If you’re investing for retirement, you want shares that can provide a nice mix of capital growth and dividends over the long term. You also want shares that aren’t too risky. The FTSE 100 index is home to a number of shares that fit the bill. Here’s a look at one stock I believe is well suited to those investing for retirement.
A leading FTSE 100 company in a growth industry
St. James’s Place (LSE: STJ) is a FTSE 100 wealth management company. Through a network of nearly 4,300 advisors across the UK, it offers face-to-face financial advice to thousands of people and businesses. Its services include investment planning, pension planning, risk protection, inheritance planning, mortgages, and business advice.

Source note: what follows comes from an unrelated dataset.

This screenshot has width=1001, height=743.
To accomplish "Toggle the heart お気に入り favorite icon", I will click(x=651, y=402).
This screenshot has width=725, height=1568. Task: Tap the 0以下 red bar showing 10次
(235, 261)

STJ was recently described as the “leading company in a growth industry,” by analysts at Deutsche Bank.
Long-term growth story
St. James’s Place appears to be well-positioned for growth in the years ahead. Right now, there are literally millions of ‘Baby Boomers’ across the UK heading into retirement. Many of them are accessing their pensions.

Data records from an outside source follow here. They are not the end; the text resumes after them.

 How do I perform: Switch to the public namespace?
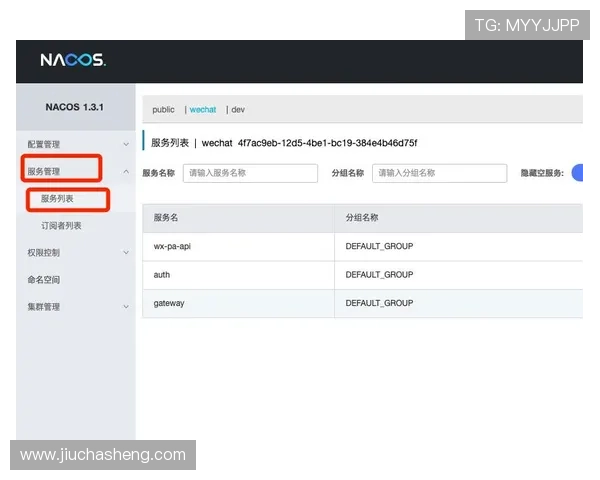[163, 110]
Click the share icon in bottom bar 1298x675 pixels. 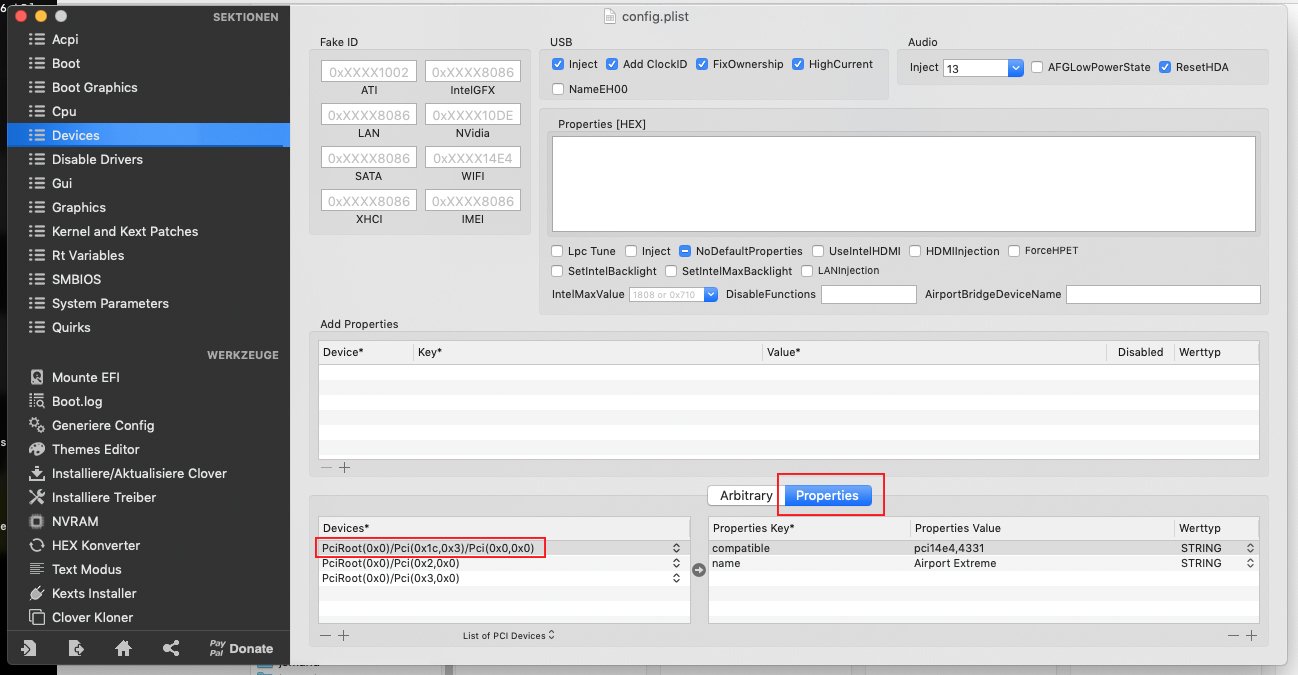(x=171, y=648)
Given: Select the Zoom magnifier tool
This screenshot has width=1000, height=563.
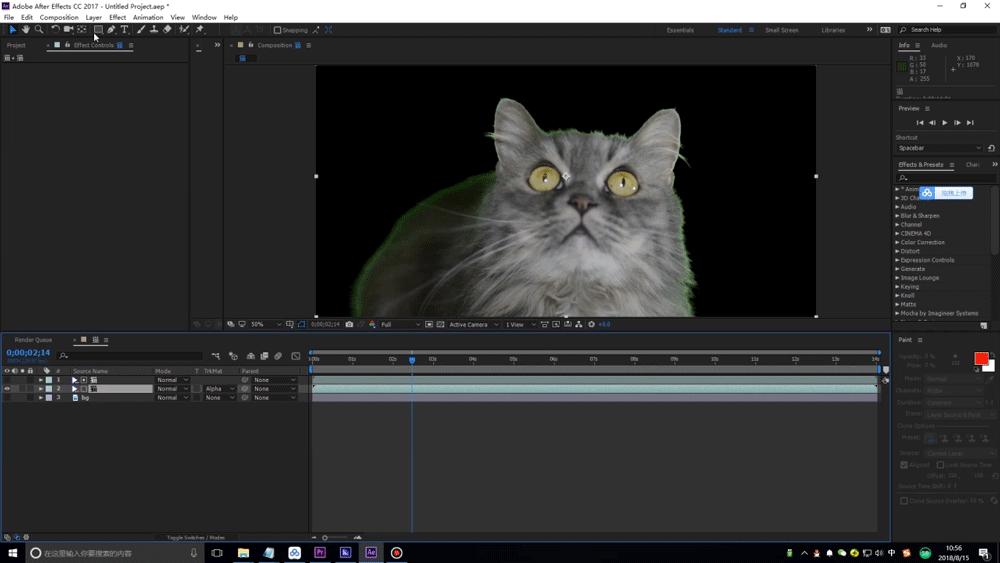Looking at the screenshot, I should pos(39,30).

The issue is, though, managing your pension savings these days isn’t so straightforward. Interest rates on savings accounts are terrible. Stock market volatility is elevated. Tax changes are frequent. Overall, the financial environment is very complex. Meanwhile, people are living longer. So retirement savings needs to be managed very carefully.
This means demand for trusted financial advice should continue to rise in the years ahead. This should benefit St. James’s Place. Just recently, the FTSE 100 company said: “Looking ahead, the fundamental financial planning requirements of individuals remain considerable with the need for trusted financial advice continuing to increase.”

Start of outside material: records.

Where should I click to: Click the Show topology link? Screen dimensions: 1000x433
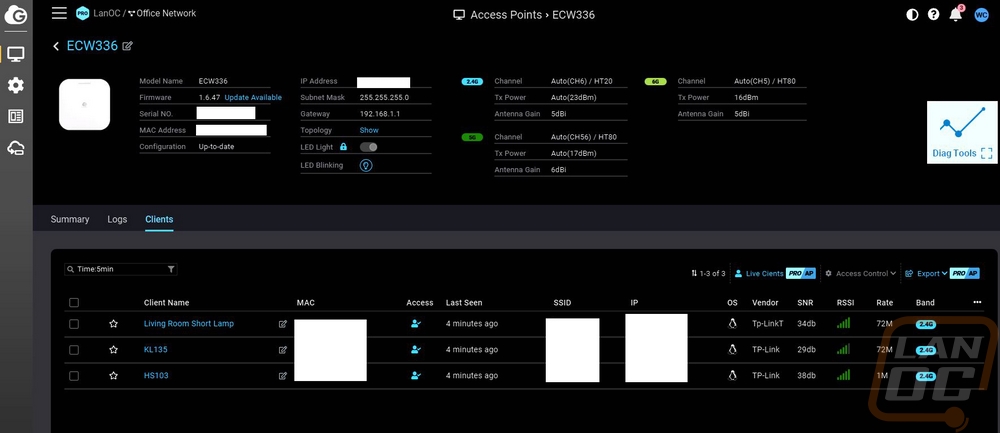coord(369,130)
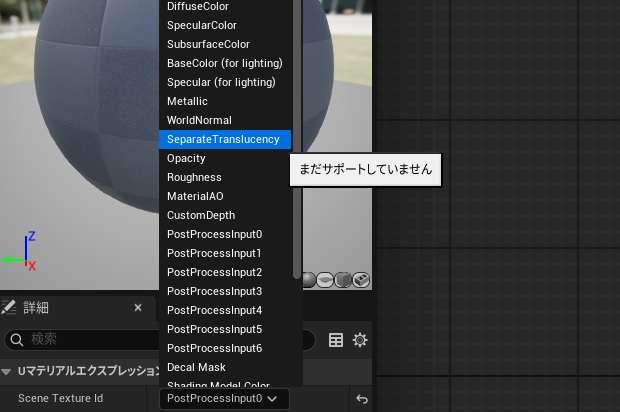Choose the Opacity option
This screenshot has height=412, width=620.
tap(186, 158)
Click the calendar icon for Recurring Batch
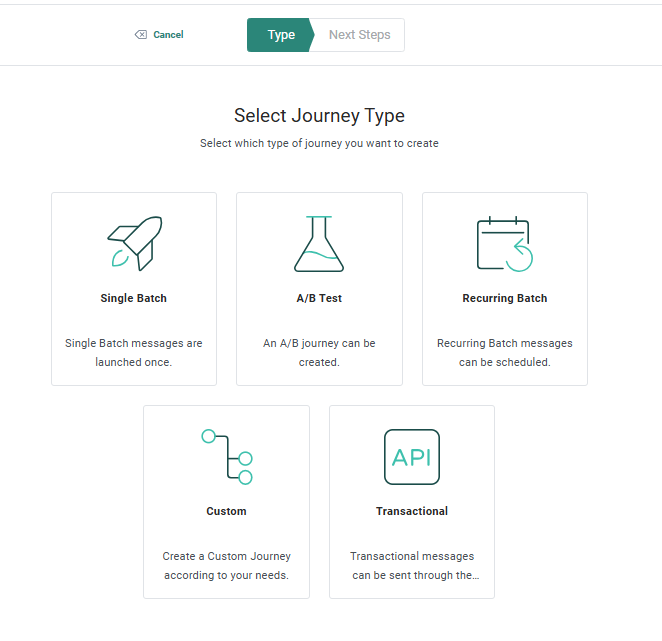Viewport: 662px width, 641px height. (504, 243)
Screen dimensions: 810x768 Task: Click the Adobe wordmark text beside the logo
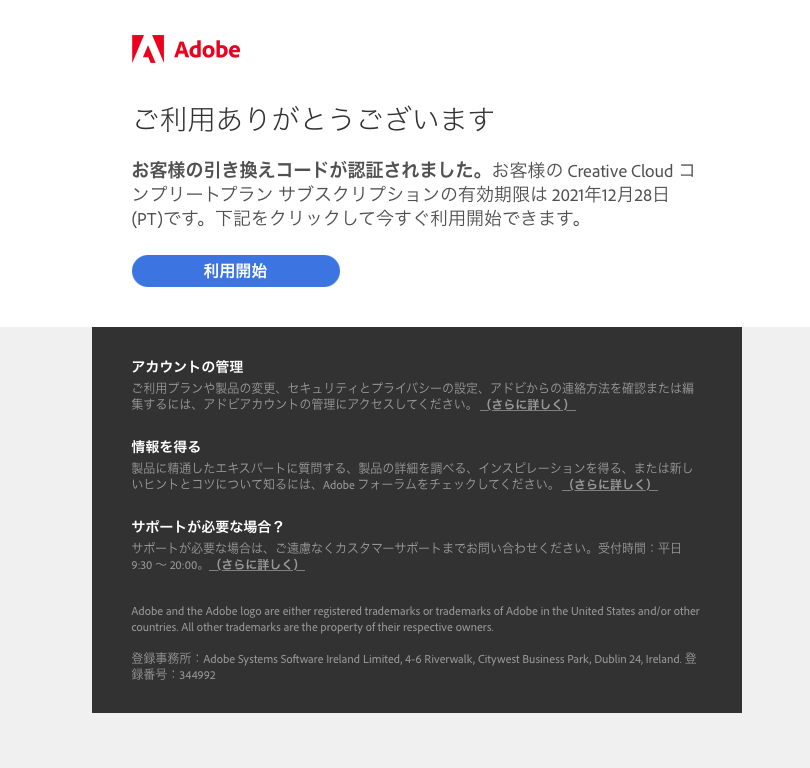[x=207, y=50]
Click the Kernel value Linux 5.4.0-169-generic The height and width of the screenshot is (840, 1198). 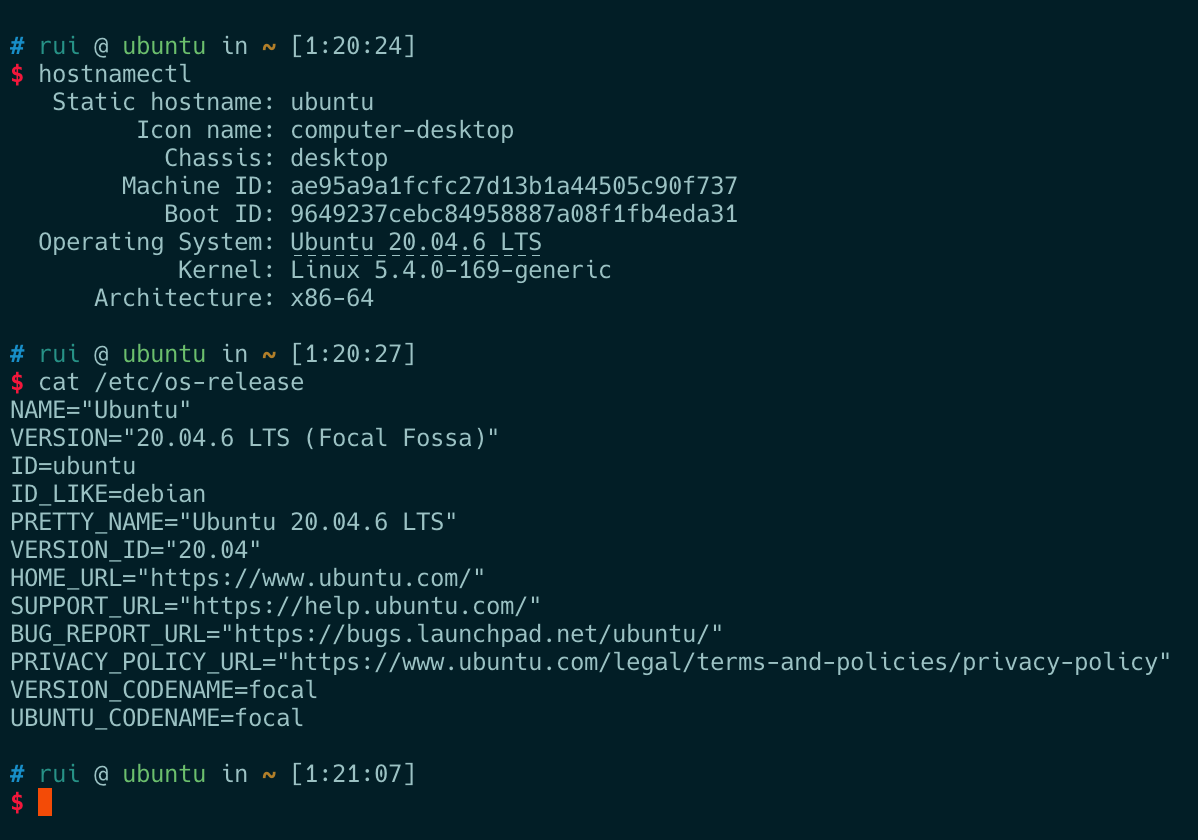[451, 270]
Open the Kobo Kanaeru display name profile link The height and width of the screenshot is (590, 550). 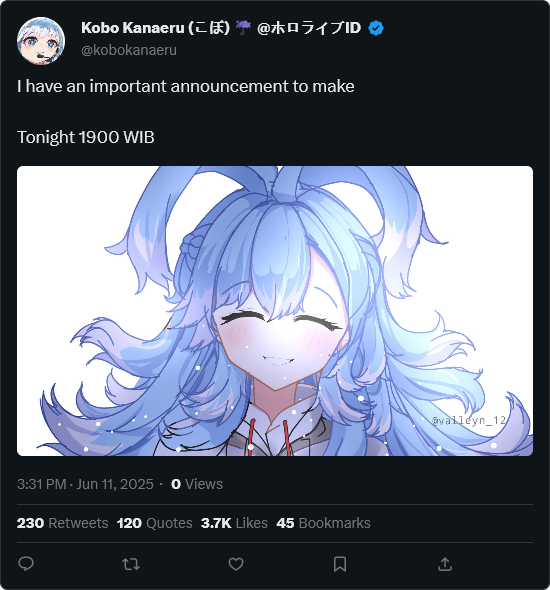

As St. James’s Place continues to attract new clients, and rising stock markets push the company’s earnings up, its share price should rise.
A reliable dividend payer
On top of share price growth, St. James’s Place has the potential to provide investors with an attractive level of dividends. Since 1998. STJ has paid a dividend every single year. And, in that time, the dividend payout has grown significantly.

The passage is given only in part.